Sentence embedding

Abhishek_Das · February 20, 2019, 7:04am

I have obtained the GloVe vectors for each word in a sentence. But I am not able to figure out that how should I obtain the embedding for the whole sentence. would averaging of the word vectors works? If not please suggest the way out. The method must preserve the semantic meaning of the sentence.

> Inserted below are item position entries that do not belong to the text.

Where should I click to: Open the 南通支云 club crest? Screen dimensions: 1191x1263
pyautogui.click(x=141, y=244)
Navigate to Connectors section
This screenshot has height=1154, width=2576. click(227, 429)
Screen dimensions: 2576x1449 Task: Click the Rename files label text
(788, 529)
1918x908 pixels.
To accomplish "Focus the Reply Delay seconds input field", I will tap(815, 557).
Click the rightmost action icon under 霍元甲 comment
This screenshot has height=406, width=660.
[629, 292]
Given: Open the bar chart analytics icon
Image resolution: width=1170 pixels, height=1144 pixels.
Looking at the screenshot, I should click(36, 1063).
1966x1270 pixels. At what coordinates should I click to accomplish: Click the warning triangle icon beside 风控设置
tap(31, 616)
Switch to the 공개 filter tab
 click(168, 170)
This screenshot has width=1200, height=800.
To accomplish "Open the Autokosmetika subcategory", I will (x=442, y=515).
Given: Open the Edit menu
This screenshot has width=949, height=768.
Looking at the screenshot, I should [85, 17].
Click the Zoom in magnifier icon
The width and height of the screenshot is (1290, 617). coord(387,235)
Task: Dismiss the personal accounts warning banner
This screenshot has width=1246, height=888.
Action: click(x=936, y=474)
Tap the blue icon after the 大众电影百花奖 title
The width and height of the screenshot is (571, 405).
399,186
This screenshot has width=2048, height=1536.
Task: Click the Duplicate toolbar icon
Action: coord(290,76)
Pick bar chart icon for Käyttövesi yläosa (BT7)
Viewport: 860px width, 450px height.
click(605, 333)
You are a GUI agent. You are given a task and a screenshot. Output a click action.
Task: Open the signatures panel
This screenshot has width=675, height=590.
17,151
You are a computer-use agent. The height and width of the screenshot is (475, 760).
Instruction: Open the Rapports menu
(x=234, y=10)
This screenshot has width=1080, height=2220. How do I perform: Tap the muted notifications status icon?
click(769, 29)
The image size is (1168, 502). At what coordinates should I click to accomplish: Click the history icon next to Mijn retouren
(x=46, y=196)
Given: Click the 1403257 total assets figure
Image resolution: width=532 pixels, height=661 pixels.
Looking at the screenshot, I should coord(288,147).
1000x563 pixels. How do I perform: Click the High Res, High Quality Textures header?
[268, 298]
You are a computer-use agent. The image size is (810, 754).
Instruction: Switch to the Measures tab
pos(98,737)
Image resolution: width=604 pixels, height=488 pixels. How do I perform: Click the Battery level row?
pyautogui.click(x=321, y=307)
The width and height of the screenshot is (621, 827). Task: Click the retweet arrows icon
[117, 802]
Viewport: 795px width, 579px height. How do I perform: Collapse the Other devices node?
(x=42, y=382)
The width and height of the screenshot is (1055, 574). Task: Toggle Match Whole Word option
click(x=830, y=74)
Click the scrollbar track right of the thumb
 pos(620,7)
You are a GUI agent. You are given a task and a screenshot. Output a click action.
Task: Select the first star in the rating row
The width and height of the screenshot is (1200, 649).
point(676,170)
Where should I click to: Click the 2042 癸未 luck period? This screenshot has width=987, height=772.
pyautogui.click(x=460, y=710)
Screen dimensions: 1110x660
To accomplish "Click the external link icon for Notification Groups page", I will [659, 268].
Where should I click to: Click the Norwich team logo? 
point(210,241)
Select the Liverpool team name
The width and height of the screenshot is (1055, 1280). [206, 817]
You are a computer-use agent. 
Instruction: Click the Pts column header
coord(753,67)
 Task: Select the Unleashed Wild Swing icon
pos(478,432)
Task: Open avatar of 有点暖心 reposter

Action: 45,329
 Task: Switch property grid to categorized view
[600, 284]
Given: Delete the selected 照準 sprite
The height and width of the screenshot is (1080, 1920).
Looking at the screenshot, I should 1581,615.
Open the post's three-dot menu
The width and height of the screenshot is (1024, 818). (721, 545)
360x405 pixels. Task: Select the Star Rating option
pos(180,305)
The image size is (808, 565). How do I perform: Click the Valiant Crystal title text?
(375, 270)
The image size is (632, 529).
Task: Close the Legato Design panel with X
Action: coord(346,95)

gaikin · February 28, 2019, 6:07am

You should use torch.nn.Embedding.
Ok, first you should read Glove from file.

#import numpy as np
def load_embeddings(words_id2vector_filename, words_count, embedding_dim=100):
    word_emb = np.zeros([words_count , embedding_dim], np.float32)
    embeddings = word_emb
    word2vec = json.load(open(words_id2vector_filename, 'r'))
    for id, vec in word2vec.items():
        embeddings[int(id)] = vec
    return torch.from_numpy(embeddings)

glove_vectors = load_embddings(...)
#init a embedding layer
embed_layer = torch.nn.Embedding(words_count, embedding_dim)

#use glove init embed weights
embed_layer = Parameter(glove_vectors)

In order to use embed_layer, you have to map each word to its index id, which also corresponds to position in glove. For example, if “hello” is the first in glove, so the word id must be 0.

Abhishek_Das · February 28, 2019, 6:48am

I have figured out that earlier but word embedding and sentence embedding is not same.
You do not concatenate glove vectors of each word to represent the feature vector of the sentence.
How to represent a sentence? that’s my question.

gaikin · February 28, 2019, 6:50am

Maybe you could use a lstm or bi_lstm encode a sent.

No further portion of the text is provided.